▸ **Your task**: Rewrite every line of the material below as a numbered list, one line per entry and with blank lines omitted. Leave the pictures out of the answer.

▸ **Records provided**:
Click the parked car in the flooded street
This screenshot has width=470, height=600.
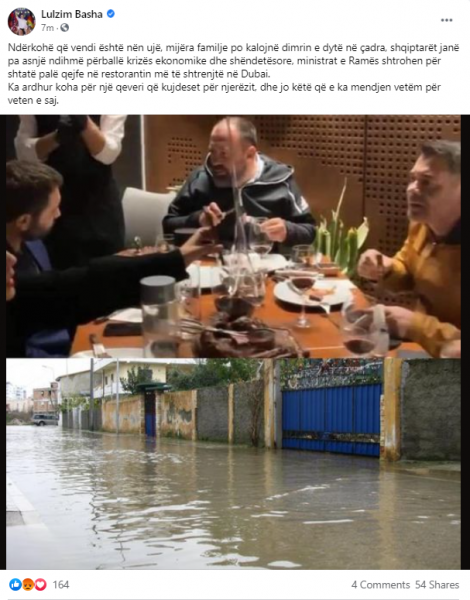45,419
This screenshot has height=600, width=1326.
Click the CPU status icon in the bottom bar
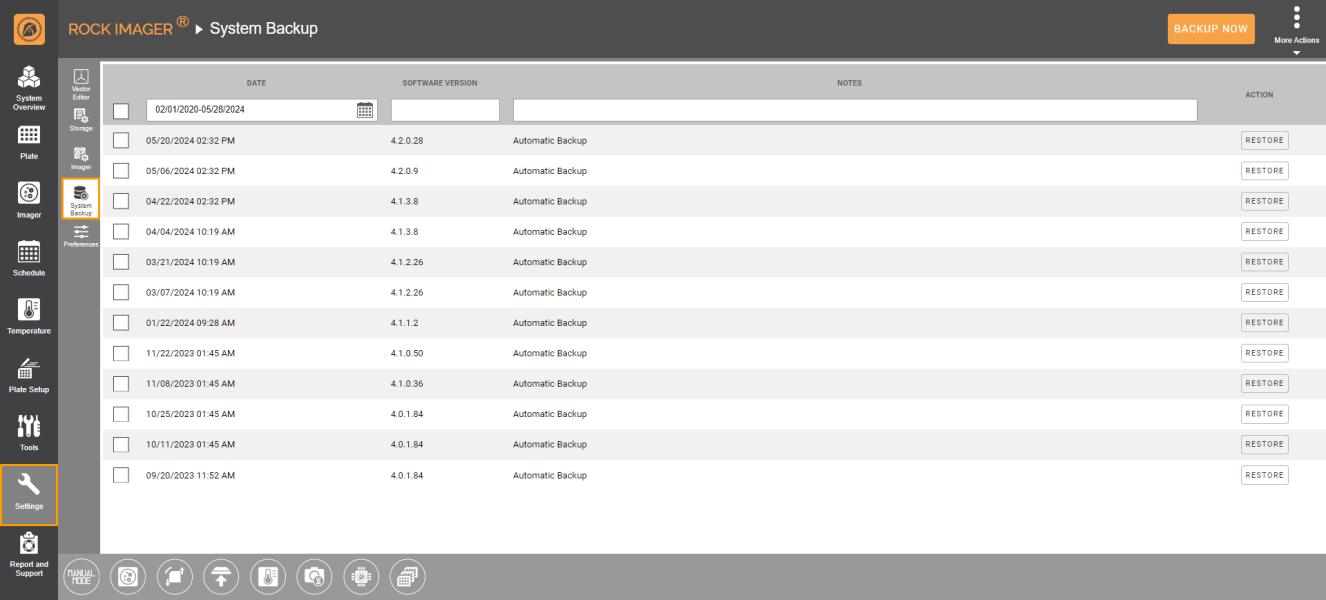coord(361,576)
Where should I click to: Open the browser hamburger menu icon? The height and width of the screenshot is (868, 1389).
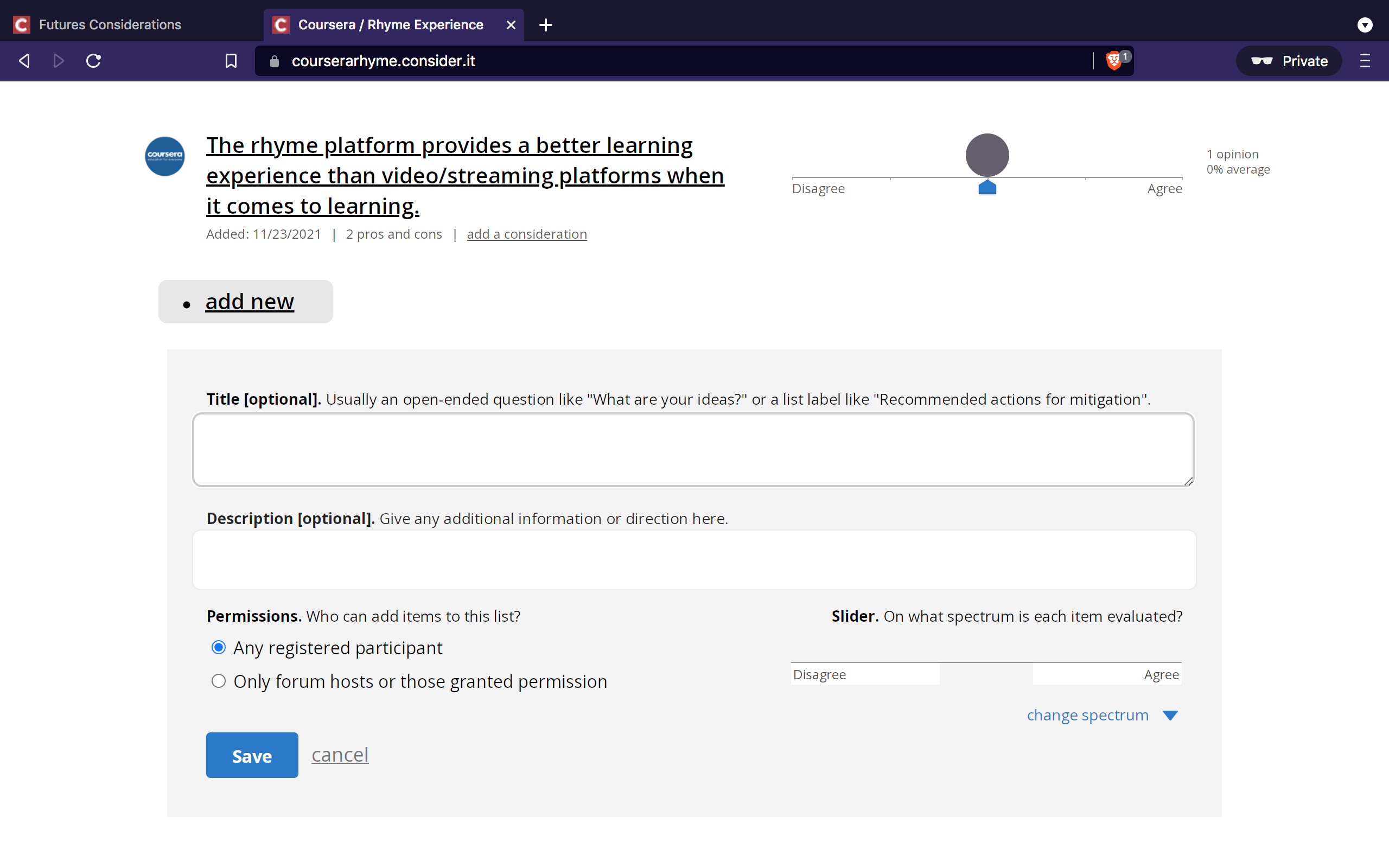tap(1365, 61)
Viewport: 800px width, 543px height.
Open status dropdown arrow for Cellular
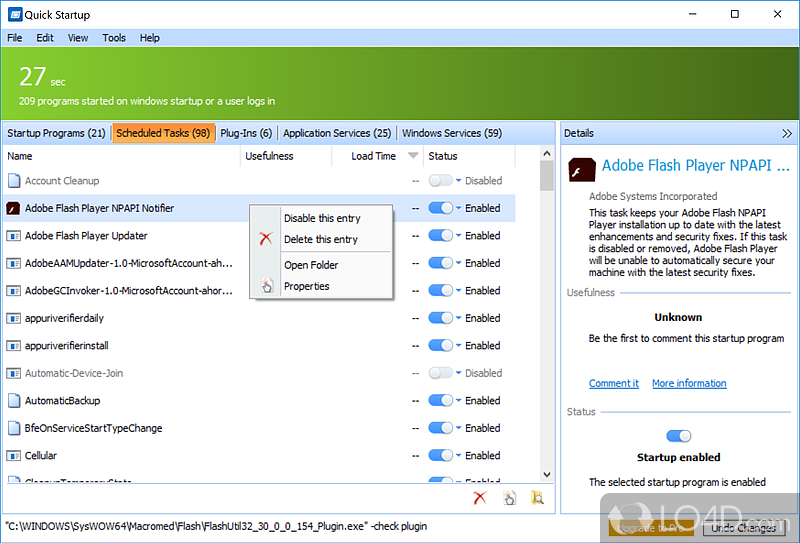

▸ **Response**:
1. Click the parked car in the flooded street
2. This screenshot has width=470, height=600.
3. 45,419
4. This screenshot has height=600, width=1326.
5. Click the CPU status icon in the bottom bar
6. coord(361,576)
7. Where should I click to: Open the browser hamburger menu icon? The height and width of the screenshot is (868, 1389).
8. tap(1365, 61)
9. Viewport: 800px width, 543px height.
10. Open status dropdown arrow for Cellular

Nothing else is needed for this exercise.